Something about Chateau Beychevelle
The identity of Beychevelle is based on a legend. At the beginning of the 17th century, the Chateau became the property of the First Duke of Epernon. He was so powerful that ships sailing the Gironde had to lower their sails up until the castle as a sign of respect and allegiance to the Duke. It was during this time that the domaine acquired its emblem, a griffon-bowed ship with its Gascon-derived named “Baisse voile” that would later become Beychevelle.

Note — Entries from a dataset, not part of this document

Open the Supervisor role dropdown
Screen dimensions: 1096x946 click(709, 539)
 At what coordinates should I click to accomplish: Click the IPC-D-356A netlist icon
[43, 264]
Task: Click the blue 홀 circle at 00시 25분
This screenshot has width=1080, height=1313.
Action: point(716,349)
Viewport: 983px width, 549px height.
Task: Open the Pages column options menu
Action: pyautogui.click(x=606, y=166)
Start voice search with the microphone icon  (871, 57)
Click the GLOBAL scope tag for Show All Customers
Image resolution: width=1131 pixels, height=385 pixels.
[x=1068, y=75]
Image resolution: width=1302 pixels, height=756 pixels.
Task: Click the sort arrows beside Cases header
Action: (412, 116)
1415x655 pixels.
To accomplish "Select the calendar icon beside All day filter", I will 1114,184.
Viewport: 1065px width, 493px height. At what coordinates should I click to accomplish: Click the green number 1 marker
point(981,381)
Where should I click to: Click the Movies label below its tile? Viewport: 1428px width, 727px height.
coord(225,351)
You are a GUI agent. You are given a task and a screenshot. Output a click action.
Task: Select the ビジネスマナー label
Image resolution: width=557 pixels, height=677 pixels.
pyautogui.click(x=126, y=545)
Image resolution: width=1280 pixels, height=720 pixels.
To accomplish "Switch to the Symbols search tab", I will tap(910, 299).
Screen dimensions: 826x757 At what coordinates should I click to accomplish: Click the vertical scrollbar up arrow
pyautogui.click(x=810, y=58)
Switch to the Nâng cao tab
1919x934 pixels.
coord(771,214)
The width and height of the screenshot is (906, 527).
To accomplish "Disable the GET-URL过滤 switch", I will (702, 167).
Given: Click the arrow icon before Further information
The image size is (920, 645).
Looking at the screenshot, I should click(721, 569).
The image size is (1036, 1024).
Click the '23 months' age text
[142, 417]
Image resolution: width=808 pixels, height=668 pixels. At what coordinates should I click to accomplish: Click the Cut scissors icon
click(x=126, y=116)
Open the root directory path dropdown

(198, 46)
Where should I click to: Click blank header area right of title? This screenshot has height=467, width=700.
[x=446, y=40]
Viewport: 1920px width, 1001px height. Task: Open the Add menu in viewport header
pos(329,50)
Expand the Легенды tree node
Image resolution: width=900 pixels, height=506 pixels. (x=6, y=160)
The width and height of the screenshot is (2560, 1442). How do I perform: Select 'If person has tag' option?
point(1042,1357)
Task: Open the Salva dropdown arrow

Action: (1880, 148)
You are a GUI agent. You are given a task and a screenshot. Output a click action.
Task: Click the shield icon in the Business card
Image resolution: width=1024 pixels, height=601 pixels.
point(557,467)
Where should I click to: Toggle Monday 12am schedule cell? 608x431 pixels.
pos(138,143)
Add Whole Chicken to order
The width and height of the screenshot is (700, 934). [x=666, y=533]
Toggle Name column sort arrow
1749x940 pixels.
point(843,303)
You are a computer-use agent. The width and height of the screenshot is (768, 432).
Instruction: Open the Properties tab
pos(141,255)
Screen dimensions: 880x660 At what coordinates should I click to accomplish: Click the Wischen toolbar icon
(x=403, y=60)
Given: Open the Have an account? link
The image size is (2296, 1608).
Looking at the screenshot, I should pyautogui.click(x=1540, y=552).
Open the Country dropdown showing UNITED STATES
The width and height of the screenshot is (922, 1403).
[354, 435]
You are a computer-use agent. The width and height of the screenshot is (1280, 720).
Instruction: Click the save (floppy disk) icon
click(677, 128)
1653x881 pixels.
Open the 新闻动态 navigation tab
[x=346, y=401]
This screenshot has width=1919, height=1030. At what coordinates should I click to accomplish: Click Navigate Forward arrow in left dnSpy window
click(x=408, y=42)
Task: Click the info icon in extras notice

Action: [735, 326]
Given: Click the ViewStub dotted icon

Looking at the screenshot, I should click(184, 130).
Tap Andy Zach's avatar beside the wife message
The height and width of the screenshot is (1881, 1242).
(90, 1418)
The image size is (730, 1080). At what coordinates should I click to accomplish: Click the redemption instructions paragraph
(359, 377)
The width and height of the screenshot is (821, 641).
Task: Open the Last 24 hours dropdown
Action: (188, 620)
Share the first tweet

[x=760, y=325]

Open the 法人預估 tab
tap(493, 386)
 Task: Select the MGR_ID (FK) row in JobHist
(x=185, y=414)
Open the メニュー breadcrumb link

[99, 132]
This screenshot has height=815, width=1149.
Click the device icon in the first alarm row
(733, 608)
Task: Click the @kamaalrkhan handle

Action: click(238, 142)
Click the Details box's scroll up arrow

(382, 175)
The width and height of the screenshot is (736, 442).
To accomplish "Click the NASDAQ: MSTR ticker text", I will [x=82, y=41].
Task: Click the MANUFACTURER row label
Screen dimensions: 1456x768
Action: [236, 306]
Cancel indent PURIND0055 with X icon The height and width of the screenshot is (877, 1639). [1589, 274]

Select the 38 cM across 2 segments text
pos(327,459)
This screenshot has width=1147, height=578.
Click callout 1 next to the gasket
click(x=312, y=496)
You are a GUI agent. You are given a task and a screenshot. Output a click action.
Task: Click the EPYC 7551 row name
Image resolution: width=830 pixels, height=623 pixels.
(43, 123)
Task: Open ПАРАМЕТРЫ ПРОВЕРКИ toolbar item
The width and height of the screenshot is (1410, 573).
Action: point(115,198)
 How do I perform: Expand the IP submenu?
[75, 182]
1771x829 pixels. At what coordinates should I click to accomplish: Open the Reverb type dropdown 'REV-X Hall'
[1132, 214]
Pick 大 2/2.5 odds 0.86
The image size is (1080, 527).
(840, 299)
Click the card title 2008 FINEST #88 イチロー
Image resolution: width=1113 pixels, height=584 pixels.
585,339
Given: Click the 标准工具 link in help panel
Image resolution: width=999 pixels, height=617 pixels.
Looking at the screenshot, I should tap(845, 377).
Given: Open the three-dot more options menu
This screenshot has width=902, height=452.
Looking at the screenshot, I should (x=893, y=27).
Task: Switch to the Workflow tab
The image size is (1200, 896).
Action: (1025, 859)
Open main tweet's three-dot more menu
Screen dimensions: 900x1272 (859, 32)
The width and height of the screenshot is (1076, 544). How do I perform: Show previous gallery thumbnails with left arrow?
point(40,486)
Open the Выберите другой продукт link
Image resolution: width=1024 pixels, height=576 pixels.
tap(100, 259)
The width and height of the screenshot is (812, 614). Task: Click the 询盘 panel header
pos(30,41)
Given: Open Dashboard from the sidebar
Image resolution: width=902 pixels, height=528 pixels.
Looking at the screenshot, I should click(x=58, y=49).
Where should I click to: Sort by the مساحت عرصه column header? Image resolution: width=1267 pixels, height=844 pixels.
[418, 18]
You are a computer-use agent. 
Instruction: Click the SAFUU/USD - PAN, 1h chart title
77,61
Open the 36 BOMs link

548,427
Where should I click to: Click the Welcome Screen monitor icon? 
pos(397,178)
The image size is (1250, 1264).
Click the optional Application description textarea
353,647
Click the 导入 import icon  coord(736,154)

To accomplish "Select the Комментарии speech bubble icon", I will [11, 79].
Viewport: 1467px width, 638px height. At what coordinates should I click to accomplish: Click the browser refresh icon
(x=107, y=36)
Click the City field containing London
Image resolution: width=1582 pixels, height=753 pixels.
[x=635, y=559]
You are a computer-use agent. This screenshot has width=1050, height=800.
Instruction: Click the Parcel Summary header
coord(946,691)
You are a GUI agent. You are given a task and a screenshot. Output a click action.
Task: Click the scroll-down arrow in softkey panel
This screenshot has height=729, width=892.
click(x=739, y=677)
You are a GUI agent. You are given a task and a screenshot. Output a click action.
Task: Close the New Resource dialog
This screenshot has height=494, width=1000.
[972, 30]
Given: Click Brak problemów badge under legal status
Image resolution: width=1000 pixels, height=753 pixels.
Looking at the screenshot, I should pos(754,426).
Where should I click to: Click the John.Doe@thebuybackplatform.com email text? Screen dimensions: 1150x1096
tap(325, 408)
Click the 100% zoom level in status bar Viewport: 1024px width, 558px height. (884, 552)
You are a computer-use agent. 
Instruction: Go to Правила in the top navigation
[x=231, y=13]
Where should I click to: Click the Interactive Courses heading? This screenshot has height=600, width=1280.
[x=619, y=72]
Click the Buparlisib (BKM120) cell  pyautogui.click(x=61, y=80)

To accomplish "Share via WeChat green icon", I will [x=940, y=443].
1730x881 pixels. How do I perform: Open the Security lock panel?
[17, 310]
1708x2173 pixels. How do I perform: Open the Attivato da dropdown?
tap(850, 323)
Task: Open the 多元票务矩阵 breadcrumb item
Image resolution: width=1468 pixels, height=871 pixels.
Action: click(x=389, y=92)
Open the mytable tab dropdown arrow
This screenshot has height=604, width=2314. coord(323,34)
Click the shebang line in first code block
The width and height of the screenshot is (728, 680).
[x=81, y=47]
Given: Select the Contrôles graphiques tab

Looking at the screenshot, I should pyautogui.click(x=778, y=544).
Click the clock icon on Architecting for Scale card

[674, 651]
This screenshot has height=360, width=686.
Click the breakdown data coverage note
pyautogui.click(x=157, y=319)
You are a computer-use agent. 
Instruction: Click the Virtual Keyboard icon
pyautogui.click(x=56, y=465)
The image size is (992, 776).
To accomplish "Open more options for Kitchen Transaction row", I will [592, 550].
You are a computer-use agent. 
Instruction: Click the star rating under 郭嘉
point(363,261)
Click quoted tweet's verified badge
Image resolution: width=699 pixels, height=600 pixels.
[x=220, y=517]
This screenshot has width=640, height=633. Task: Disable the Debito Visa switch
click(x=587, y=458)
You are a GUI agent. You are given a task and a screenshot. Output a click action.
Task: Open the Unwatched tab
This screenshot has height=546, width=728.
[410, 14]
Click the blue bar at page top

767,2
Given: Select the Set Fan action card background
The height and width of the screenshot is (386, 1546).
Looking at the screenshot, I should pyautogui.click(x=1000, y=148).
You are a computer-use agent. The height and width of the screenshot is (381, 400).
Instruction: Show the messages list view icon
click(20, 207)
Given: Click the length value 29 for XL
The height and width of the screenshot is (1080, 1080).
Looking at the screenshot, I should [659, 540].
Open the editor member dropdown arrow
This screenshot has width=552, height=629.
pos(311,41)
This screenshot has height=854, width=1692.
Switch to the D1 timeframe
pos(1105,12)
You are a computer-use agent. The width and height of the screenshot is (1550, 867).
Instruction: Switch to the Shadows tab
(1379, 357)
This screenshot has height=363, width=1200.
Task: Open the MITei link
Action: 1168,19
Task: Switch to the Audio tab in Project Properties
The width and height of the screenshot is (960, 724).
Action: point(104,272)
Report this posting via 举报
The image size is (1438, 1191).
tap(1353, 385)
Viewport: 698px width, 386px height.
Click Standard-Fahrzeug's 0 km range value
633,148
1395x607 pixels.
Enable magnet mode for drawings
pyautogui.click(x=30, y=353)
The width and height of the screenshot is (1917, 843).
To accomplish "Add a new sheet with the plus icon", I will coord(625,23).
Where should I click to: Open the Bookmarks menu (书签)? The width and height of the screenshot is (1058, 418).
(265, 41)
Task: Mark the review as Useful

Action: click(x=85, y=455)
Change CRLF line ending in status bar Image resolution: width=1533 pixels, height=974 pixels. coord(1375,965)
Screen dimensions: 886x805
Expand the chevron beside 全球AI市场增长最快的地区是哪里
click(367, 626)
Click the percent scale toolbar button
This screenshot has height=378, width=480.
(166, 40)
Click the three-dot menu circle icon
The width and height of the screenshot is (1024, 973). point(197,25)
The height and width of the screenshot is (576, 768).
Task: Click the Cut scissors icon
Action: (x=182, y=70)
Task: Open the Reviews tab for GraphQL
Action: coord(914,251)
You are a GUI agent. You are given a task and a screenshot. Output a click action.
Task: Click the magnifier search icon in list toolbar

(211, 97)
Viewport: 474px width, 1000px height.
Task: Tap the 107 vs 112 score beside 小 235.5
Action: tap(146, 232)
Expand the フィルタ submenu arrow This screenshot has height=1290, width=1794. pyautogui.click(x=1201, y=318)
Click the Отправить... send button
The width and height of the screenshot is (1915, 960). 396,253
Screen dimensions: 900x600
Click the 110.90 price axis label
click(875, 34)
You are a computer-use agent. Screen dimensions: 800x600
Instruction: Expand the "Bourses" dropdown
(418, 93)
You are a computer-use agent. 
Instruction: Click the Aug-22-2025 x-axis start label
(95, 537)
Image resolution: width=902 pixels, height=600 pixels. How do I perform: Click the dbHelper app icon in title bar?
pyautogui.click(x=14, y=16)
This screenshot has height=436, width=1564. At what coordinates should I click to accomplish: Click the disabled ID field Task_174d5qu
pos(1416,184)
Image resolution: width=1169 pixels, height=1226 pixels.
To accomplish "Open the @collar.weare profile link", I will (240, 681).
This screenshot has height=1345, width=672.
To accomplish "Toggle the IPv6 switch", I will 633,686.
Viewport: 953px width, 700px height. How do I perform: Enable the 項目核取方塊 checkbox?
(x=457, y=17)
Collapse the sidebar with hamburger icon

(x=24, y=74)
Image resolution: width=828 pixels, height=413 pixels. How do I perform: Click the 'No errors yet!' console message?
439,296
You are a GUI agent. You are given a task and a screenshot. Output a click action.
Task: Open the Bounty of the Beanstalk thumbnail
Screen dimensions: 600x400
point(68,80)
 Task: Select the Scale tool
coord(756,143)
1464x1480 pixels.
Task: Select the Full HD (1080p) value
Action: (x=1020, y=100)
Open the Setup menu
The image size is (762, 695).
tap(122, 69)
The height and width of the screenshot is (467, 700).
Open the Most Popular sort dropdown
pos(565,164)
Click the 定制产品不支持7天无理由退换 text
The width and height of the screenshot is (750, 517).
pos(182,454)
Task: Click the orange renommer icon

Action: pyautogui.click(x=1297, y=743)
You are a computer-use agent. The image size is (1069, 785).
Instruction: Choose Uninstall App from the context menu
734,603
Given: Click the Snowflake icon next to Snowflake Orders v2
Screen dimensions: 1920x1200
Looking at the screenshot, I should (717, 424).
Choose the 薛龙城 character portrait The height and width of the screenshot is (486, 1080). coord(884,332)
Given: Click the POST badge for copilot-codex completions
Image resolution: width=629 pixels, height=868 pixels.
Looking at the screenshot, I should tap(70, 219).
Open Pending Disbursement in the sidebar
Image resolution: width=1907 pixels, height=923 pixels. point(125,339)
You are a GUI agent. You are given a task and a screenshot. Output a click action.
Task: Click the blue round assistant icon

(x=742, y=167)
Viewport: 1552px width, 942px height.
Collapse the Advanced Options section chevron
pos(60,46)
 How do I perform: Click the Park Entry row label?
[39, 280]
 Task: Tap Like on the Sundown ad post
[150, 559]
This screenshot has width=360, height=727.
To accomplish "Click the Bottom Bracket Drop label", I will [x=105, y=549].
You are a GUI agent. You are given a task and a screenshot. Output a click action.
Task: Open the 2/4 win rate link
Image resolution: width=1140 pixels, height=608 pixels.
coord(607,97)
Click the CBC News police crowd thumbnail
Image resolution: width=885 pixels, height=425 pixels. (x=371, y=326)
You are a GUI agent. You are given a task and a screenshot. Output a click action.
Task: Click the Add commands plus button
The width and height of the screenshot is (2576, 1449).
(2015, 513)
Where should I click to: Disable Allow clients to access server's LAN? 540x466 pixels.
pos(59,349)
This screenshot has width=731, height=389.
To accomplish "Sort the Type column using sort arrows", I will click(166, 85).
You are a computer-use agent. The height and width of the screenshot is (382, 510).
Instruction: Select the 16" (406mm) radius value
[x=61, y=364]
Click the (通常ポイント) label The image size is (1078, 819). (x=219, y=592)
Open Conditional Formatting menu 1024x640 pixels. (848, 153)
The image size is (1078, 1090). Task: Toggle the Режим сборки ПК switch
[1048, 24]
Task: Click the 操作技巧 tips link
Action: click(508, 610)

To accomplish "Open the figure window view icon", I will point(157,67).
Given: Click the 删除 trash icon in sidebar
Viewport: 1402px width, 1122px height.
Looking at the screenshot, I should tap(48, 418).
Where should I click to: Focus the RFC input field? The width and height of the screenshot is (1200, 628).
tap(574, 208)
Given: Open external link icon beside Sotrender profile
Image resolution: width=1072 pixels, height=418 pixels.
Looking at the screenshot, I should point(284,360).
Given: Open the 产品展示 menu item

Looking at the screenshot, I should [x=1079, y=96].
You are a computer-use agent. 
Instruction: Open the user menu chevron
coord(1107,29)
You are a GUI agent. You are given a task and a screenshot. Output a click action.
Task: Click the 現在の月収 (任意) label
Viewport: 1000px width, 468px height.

A superb property with beautiful gardens, Chateau Beychevelle produces one of the prestigious wines from the Saint-Julien appellation, which is located on the Left Bank of the Bordeaux region. More radiant than ever, the estate’s new vat house designed by architect Arnaud Boulain is at the forefront of innovation.
Among the 250-hectare property, Chateau Beychevelle oversees 90 hectares of vines that grow the typical Medoc varieties: 52% Cabernet Sauvignon, 40% Merlot, 5% Cabernet Franc and 3% Petit Verdot.
The uniqueness of Beychevelle’s terroir is due to its magnificent Garonne gravel outcrops and its prime location in the immediate vicinity of the Gironde, which helps regulate and protect against the climate.
As exceptional wines, the style of Chateau Beychevelle is typified by its consistent, excellent quality. Powerful, fleshy and structured, they express the elegance and finesse of the exceptional terroir of Saint-Julien. Made for cellaring, the wines of Chateau Beychevelle evolve superbly over the years.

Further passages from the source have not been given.